··· DATA TO EXAMINE ···
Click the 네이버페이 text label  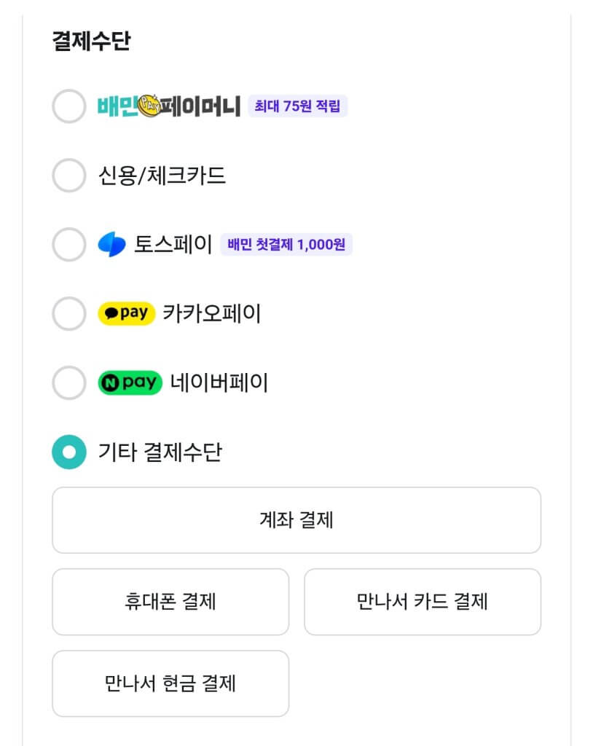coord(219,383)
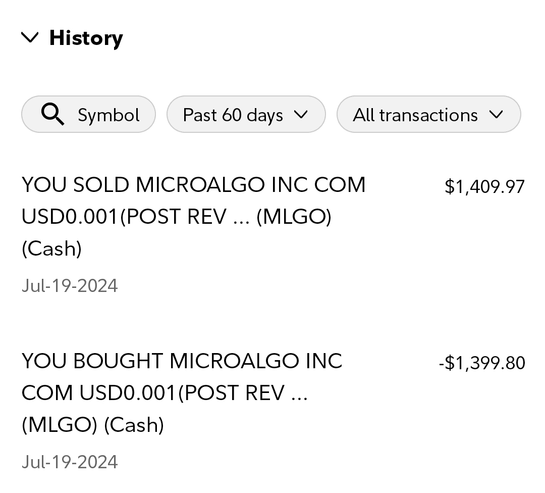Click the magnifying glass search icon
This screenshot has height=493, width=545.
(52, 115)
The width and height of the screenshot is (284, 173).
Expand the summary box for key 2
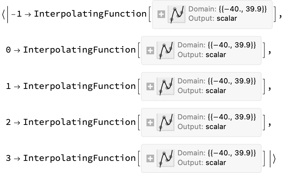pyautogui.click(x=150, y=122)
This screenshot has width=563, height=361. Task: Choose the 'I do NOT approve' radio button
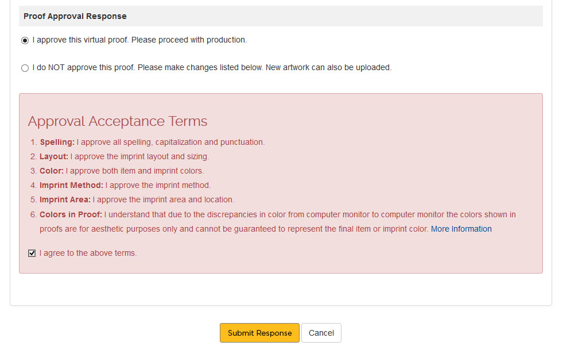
···
··· DATA TO EXAMINE ···
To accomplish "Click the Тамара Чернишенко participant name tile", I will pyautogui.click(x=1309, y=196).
···
→ **YOUR ASSIGNMENT**
Print an exact copy of the lines above, from the one containing "The width and" through the one containing "This screenshot has width=563, height=361.", and leave out the pictures.

→ **ANSWER SPACE**
The width and height of the screenshot is (284, 173).
Expand the summary box for key 2
pyautogui.click(x=150, y=122)
This screenshot has width=563, height=361. Task: Choose the 'I do NOT approve' radio button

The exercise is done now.